[Dataset records]
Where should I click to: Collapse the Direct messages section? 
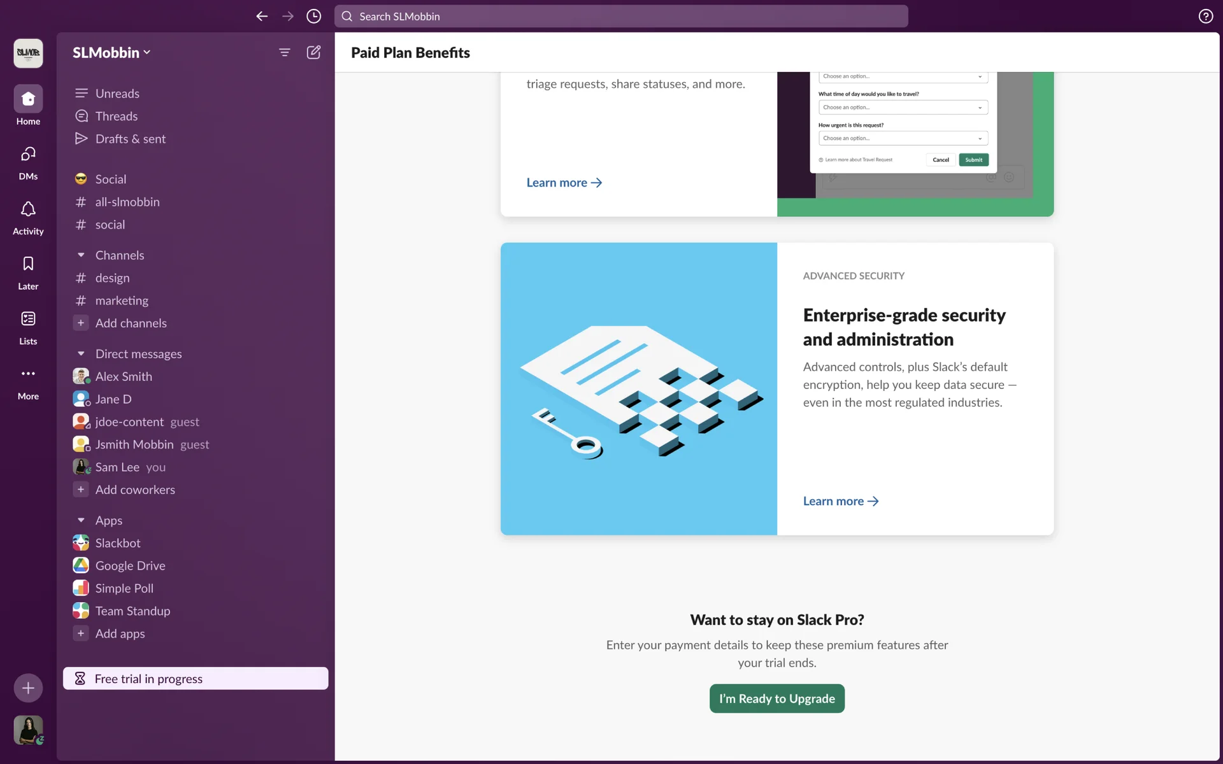(81, 354)
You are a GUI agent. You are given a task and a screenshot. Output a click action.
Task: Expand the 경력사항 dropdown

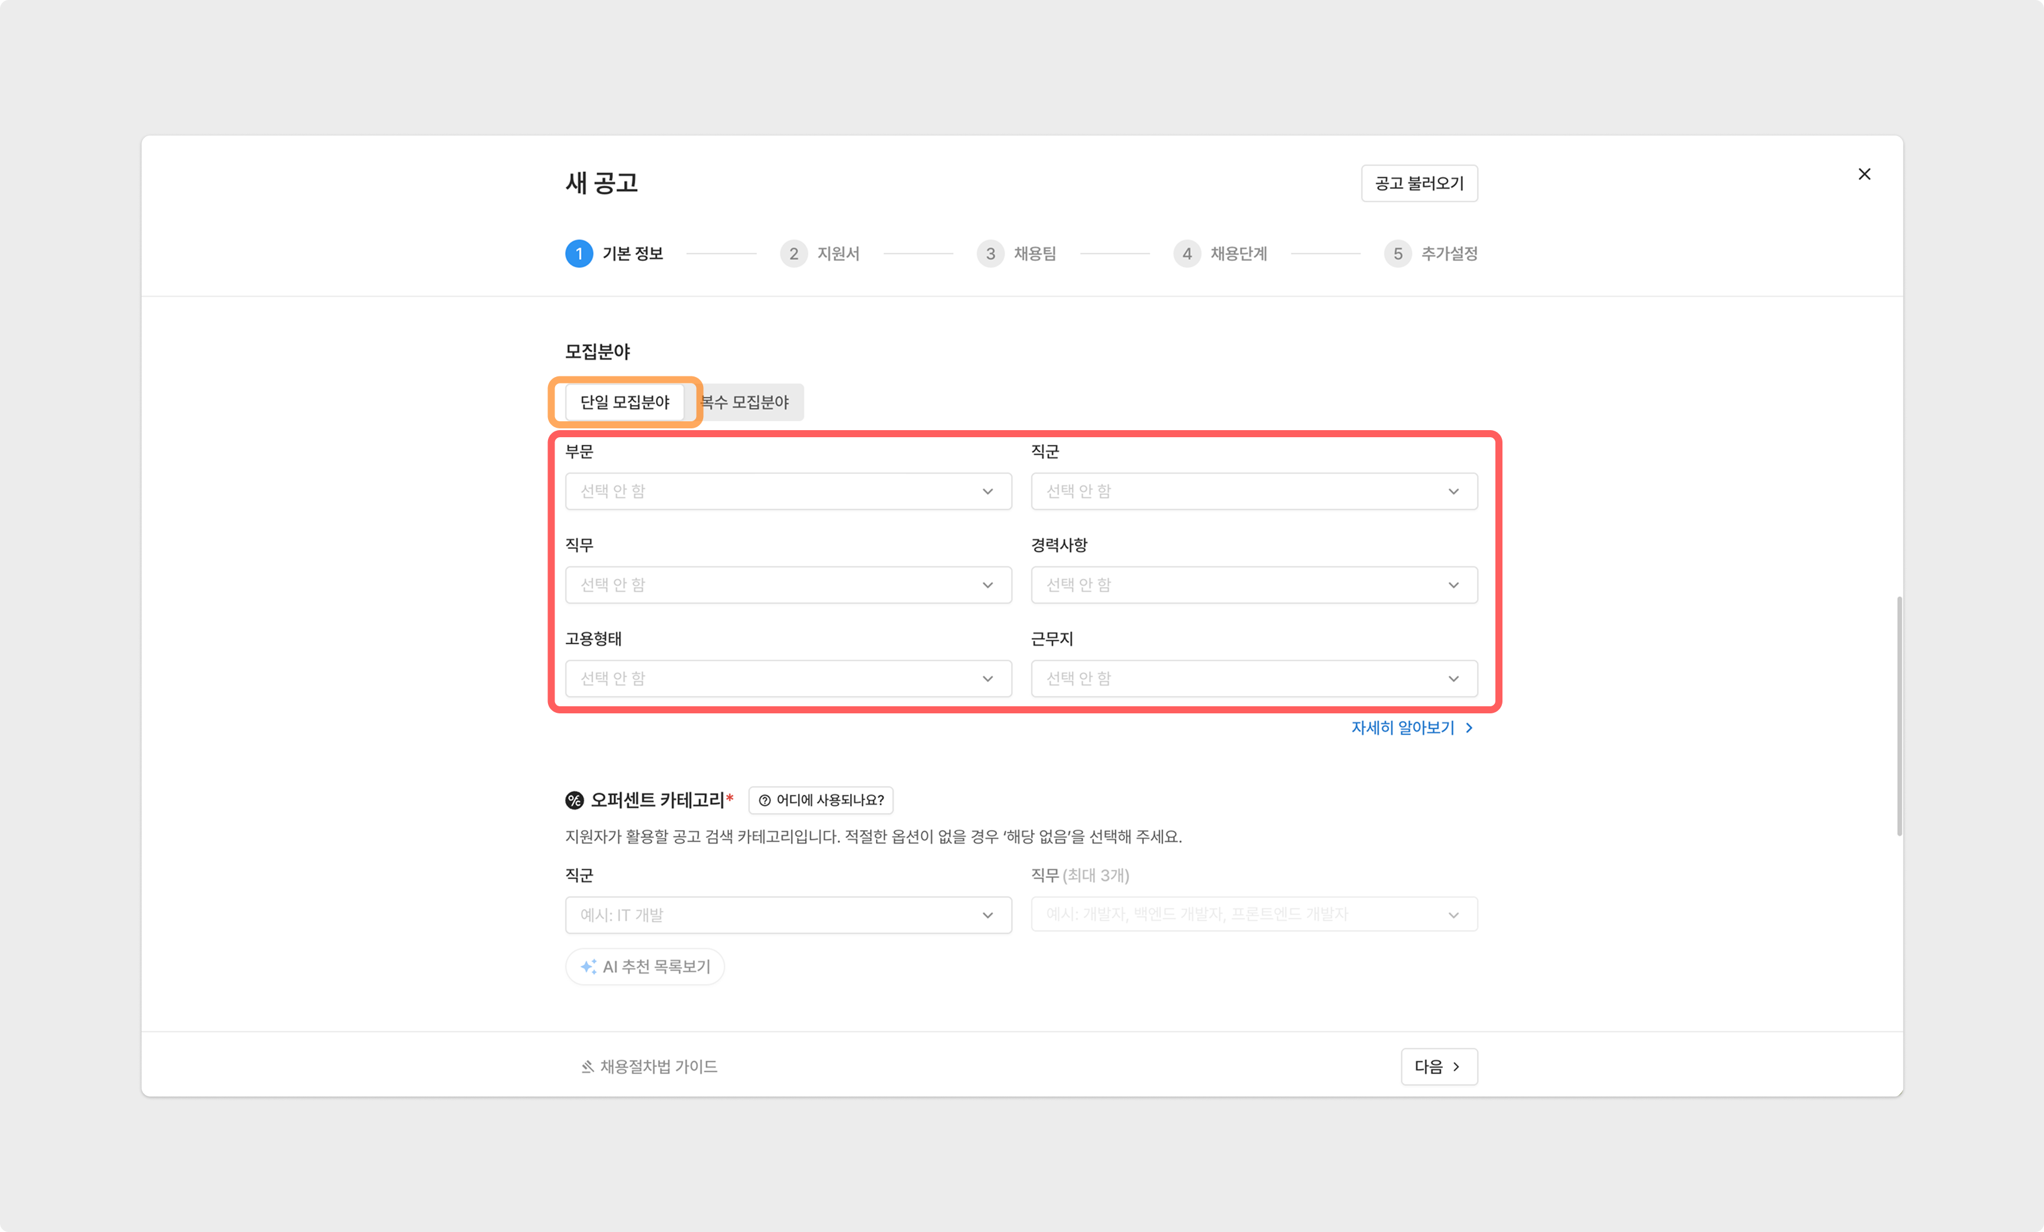coord(1253,585)
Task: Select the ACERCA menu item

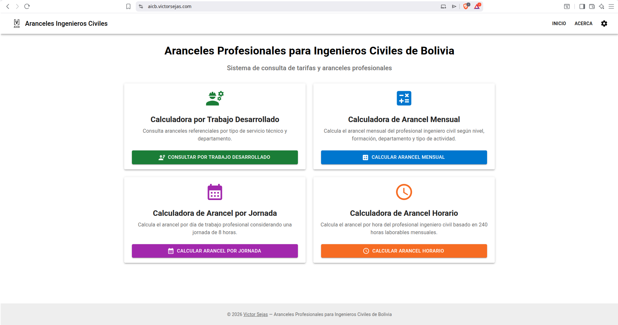Action: 583,24
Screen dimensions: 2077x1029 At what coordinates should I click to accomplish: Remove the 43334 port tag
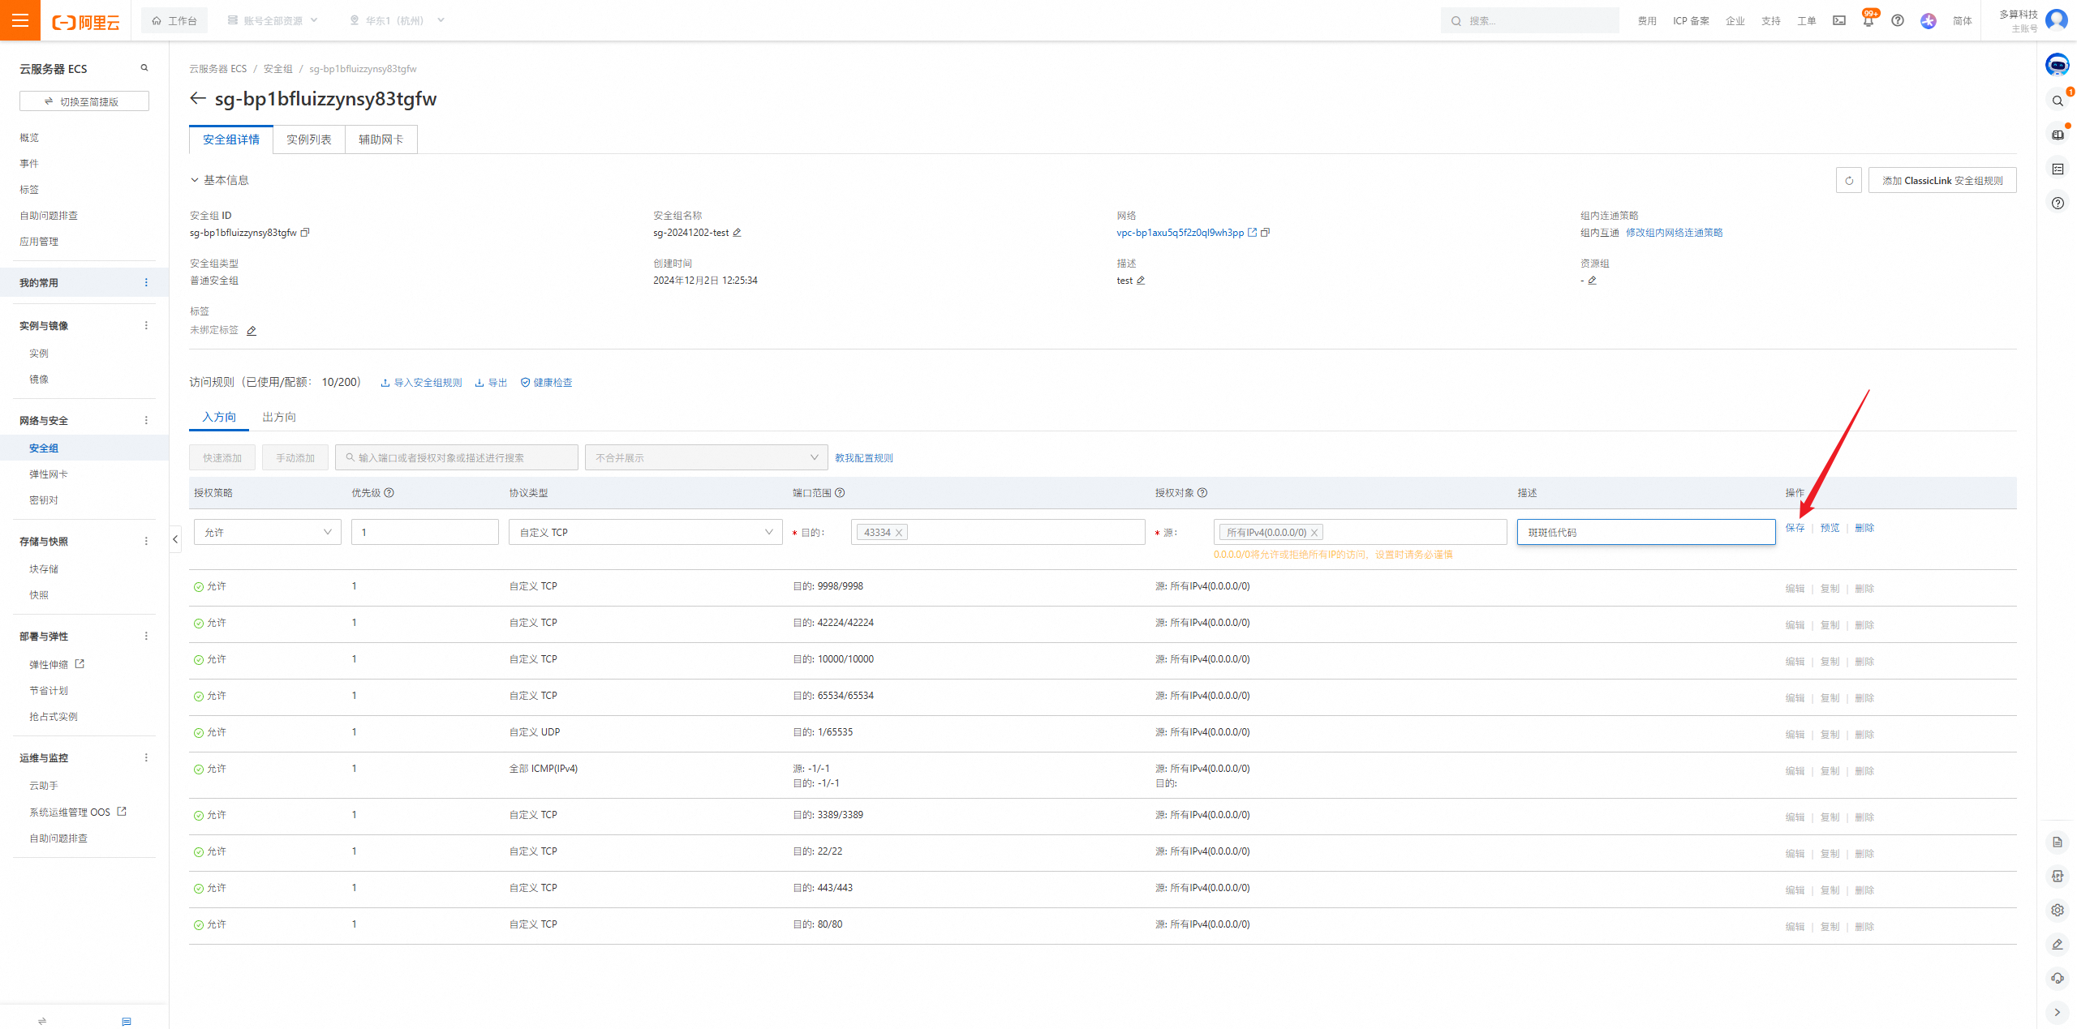tap(899, 533)
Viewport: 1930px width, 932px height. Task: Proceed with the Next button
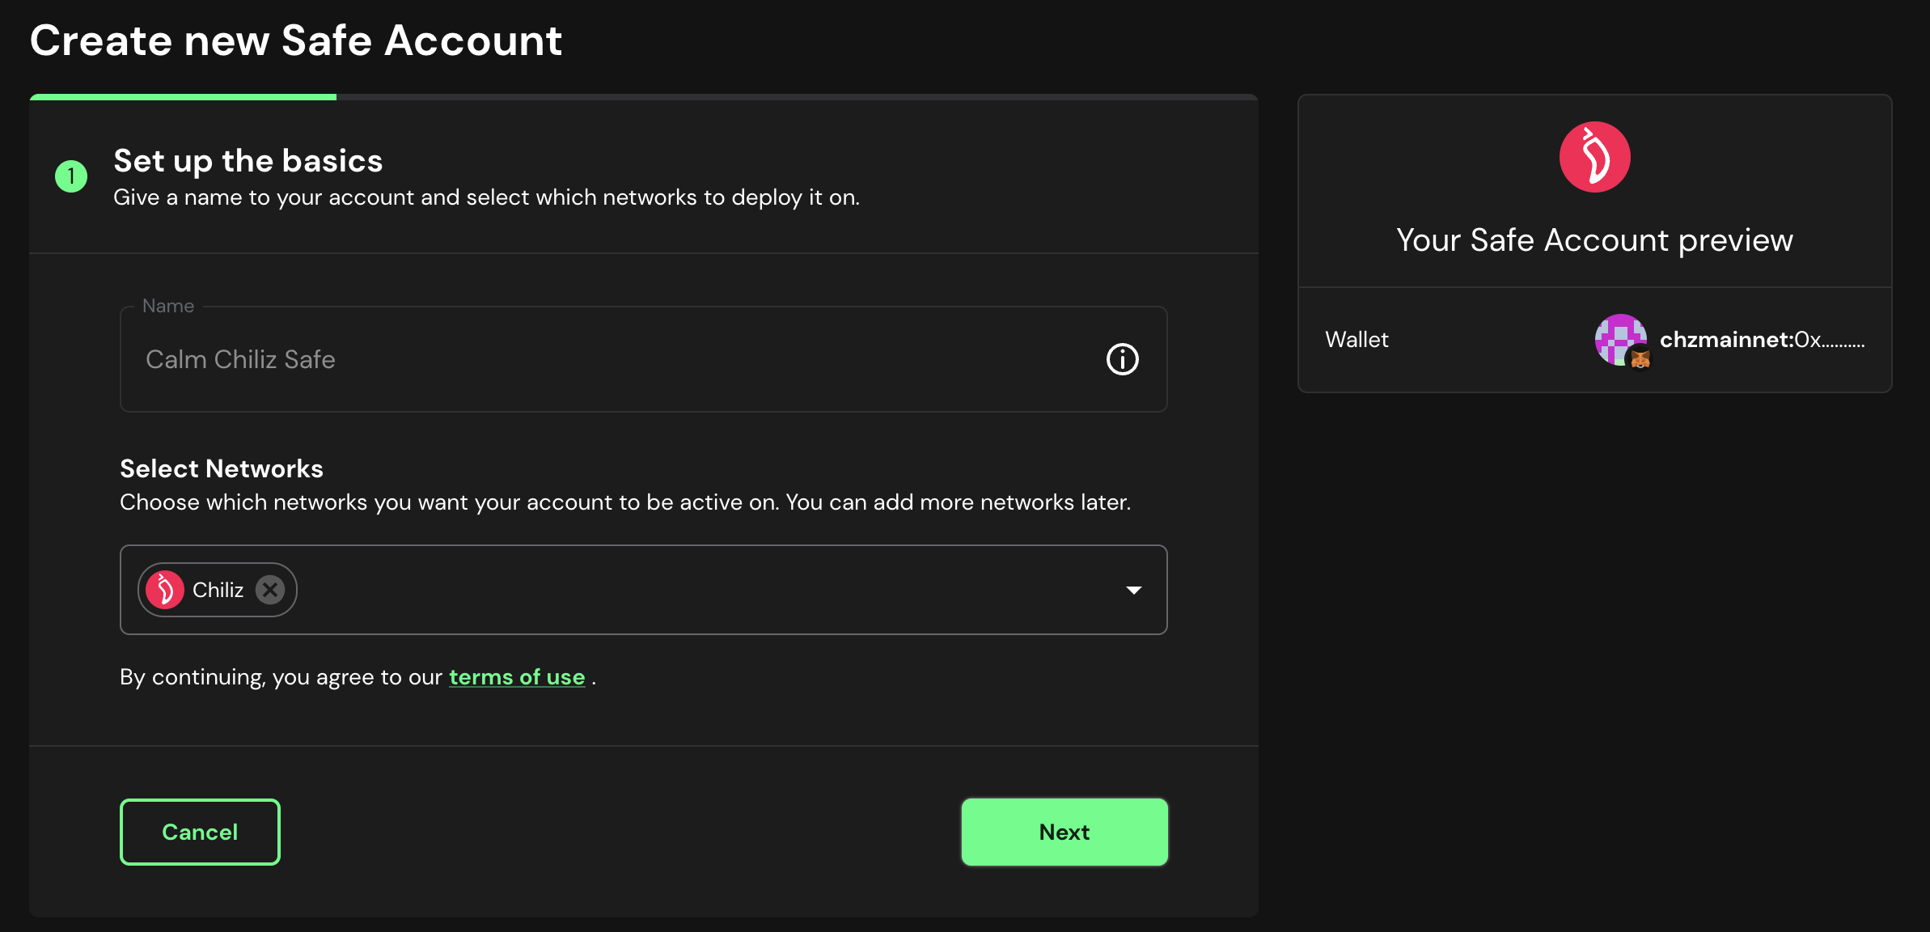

Activity » Transcribe exactly, and only, the lines from the line with "You are a GUI" through the last line of the records, inclusive; the pictures do not belong in the copy.

Exercise result »
You are a GUI agent. You are given a task and a screenshot. Output a click action.
Task: Expand the 경력사항 dropdown

coord(1253,585)
Task: Select the ACERCA menu item

Action: 583,24
Screen dimensions: 2077x1029 At what coordinates should I click to accomplish: Remove the 43334 port tag
tap(899, 533)
Viewport: 1930px width, 932px height. Task: Proceed with the Next button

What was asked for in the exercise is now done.